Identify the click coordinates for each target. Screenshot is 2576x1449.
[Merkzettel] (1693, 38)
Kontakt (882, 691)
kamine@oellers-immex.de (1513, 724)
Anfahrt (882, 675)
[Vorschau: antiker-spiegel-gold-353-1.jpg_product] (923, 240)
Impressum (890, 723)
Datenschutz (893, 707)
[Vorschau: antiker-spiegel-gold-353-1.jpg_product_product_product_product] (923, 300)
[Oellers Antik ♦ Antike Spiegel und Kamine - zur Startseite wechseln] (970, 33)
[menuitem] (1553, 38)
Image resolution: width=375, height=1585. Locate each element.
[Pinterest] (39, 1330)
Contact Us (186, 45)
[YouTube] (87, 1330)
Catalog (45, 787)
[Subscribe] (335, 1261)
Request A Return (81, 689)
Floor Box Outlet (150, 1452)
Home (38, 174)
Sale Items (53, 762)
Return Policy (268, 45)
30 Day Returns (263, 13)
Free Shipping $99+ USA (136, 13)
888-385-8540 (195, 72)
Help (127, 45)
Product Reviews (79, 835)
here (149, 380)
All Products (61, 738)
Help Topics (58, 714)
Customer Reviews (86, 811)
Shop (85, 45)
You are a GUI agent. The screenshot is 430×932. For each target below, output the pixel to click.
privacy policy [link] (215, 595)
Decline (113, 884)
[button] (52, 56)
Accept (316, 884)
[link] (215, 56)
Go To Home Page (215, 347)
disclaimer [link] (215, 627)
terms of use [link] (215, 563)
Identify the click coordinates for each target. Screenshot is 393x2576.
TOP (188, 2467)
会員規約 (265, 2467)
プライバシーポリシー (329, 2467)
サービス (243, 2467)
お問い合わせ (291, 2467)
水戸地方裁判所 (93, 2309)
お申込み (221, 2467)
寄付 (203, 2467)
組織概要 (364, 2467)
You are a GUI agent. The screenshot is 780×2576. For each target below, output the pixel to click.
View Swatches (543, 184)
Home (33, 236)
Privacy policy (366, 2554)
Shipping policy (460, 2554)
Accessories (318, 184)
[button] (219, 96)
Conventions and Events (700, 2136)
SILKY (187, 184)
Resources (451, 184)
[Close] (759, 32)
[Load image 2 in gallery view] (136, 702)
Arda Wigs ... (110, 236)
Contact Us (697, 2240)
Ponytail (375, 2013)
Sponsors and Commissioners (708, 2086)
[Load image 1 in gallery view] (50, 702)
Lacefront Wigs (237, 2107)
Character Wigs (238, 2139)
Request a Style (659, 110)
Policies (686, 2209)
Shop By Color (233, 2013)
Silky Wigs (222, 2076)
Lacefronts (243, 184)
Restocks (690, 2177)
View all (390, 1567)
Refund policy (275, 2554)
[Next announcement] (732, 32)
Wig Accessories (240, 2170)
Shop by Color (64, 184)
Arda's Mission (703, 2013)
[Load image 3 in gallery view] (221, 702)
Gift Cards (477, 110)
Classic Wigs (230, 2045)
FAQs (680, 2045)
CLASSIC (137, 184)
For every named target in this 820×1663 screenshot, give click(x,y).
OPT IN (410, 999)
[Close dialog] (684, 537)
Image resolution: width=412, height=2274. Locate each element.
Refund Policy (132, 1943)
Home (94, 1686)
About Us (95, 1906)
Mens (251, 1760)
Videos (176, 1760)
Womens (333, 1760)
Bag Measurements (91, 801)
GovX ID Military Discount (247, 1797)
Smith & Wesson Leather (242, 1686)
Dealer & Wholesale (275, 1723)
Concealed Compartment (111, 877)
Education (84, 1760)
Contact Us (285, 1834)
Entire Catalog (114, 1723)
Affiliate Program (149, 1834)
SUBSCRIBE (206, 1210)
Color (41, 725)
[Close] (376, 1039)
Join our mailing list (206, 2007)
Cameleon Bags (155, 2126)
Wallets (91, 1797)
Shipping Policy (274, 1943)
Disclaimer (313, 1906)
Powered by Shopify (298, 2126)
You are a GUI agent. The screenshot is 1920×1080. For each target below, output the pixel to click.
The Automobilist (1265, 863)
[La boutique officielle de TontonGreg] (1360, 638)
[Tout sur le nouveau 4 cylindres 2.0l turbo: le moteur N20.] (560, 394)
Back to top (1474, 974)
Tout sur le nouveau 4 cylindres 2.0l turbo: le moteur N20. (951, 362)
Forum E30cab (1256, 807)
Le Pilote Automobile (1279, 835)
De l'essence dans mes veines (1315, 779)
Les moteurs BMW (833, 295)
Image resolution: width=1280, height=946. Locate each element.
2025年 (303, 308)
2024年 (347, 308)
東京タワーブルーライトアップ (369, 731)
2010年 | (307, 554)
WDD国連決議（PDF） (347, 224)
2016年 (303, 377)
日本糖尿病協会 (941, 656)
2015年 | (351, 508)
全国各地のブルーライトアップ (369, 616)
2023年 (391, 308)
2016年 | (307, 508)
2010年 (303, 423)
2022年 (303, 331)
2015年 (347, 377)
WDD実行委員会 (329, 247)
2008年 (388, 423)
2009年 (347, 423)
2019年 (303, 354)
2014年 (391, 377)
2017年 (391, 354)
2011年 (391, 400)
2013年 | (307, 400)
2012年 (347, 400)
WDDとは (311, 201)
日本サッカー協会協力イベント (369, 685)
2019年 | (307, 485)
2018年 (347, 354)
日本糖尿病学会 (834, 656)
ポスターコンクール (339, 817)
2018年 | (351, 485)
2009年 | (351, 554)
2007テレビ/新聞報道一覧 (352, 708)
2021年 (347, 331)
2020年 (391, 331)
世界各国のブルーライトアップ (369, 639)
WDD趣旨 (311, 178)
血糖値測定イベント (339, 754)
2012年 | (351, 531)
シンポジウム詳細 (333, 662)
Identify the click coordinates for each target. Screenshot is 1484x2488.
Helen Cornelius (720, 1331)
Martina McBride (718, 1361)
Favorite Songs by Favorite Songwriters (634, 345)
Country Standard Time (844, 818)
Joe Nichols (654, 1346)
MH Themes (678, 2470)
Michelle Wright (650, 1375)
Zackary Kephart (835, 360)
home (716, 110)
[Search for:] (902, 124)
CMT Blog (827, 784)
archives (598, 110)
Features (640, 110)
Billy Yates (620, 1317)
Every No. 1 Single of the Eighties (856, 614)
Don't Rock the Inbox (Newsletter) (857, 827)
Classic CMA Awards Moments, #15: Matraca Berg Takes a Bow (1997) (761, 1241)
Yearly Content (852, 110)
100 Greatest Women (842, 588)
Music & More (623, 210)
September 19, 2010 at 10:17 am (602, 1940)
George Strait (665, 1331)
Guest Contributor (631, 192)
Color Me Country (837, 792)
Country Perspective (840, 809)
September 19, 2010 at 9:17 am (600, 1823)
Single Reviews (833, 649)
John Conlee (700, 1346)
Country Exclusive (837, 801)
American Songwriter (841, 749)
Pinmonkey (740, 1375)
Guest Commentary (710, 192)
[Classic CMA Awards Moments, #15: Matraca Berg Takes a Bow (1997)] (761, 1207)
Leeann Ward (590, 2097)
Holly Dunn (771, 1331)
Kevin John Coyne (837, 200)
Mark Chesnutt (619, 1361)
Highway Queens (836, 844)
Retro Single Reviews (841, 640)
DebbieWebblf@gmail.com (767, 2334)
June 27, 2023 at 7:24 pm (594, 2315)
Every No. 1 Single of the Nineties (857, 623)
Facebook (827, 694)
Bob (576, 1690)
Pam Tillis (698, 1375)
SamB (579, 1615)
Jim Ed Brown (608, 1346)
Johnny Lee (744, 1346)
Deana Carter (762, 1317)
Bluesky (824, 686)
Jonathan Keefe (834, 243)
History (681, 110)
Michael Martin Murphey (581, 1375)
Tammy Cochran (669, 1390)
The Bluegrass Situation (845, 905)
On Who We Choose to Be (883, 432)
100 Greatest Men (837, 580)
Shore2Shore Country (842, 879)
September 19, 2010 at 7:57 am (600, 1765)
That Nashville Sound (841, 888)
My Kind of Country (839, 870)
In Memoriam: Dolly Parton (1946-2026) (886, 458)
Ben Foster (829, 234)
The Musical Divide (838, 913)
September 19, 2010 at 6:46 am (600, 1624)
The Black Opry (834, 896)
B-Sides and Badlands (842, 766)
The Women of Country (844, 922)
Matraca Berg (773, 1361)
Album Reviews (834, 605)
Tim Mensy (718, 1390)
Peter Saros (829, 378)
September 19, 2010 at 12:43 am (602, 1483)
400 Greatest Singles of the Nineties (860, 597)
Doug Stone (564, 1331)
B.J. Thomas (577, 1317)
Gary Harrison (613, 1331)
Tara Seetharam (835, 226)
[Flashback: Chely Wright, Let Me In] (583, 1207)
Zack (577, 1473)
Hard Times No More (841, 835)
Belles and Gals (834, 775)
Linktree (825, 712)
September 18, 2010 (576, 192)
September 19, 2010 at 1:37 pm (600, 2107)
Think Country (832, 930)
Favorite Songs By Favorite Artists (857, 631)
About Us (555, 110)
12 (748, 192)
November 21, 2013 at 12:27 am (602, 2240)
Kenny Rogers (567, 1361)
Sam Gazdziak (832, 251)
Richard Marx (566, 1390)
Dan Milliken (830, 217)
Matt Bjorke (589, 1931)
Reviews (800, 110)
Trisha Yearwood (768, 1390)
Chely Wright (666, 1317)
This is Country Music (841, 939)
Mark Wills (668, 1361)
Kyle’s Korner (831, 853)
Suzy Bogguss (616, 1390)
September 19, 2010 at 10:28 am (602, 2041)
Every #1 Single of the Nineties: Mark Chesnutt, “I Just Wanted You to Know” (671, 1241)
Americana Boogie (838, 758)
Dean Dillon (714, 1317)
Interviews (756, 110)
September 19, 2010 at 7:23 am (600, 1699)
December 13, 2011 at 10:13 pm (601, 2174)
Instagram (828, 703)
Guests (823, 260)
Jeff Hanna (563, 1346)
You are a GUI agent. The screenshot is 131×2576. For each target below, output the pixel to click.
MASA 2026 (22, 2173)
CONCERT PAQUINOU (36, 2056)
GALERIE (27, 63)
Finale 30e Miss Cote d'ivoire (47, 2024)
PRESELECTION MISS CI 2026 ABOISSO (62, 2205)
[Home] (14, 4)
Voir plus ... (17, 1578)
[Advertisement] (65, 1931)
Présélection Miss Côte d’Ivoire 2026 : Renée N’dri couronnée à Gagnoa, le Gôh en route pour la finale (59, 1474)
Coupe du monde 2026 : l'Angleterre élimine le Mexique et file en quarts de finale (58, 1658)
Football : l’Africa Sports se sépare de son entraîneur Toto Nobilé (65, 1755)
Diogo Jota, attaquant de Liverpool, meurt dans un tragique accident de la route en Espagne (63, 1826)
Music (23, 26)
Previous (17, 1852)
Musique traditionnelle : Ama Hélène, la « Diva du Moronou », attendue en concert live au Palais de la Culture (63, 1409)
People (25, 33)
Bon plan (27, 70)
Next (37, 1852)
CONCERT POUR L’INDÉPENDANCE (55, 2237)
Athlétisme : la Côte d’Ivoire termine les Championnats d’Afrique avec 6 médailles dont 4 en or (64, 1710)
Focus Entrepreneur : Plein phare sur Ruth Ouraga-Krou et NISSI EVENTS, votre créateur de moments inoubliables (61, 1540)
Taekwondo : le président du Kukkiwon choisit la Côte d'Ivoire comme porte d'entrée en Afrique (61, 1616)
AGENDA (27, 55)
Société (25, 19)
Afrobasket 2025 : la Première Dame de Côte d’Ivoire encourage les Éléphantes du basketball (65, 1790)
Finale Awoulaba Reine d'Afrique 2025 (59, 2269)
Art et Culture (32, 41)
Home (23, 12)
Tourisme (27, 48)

☆ ☆ ☆ ☆

■ What this task involves ■
Look above for the line holding "[button] (52, 56)", then set down exactly that line and every line after it up to and including the line holding "Restocks (690, 2177)", with nothing else.

■ Reply ■
[button] (52, 56)
Accept (316, 884)
[link] (215, 56)
Go To Home Page (215, 347)
disclaimer [link] (215, 627)
terms of use [link] (215, 563)
Identify the click coordinates for each target. Screenshot is 393x2576.
TOP (188, 2467)
会員規約 (265, 2467)
プライバシーポリシー (329, 2467)
サービス (243, 2467)
お問い合わせ (291, 2467)
水戸地方裁判所 (93, 2309)
お申込み (221, 2467)
寄付 (203, 2467)
組織概要 (364, 2467)
You are a GUI agent. The screenshot is 780×2576. For each target below, output the pixel to click.
View Swatches (543, 184)
Home (33, 236)
Privacy policy (366, 2554)
Shipping policy (460, 2554)
Accessories (318, 184)
[button] (219, 96)
Conventions and Events (700, 2136)
SILKY (187, 184)
Resources (451, 184)
[Close] (759, 32)
[Load image 2 in gallery view] (136, 702)
Arda Wigs ... (110, 236)
Contact Us (697, 2240)
Ponytail (375, 2013)
Sponsors and Commissioners (708, 2086)
[Load image 1 in gallery view] (50, 702)
Lacefront Wigs (237, 2107)
Character Wigs (238, 2139)
Request a Style (659, 110)
Policies (686, 2209)
Shop By Color (233, 2013)
Silky Wigs (222, 2076)
Lacefronts (243, 184)
Restocks (690, 2177)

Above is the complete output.